▸ **DATA FOR THE TASK**:
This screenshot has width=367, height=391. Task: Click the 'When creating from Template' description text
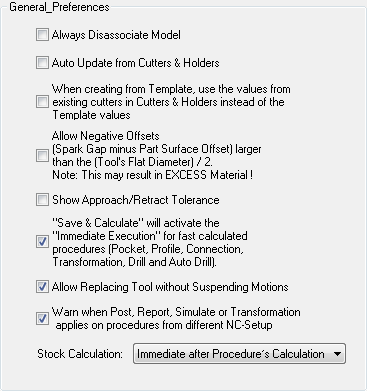(x=171, y=102)
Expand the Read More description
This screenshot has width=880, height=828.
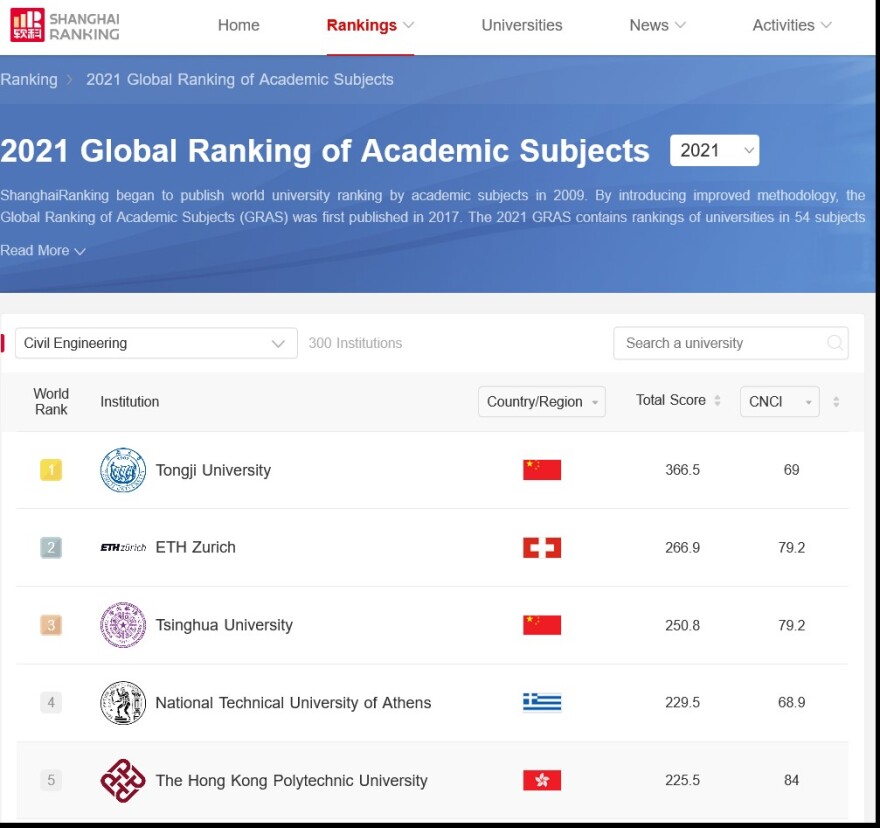point(43,251)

▸ **EXERCISE INSTRUCTIONS**:
Restate the data above exactly, stripping out each image.

▸ **EXPECTED ANSWER**:
This screenshot has width=367, height=391. Task: Click the 'When creating from Template' description text
(x=171, y=102)
Expand the Read More description
This screenshot has width=880, height=828.
point(43,251)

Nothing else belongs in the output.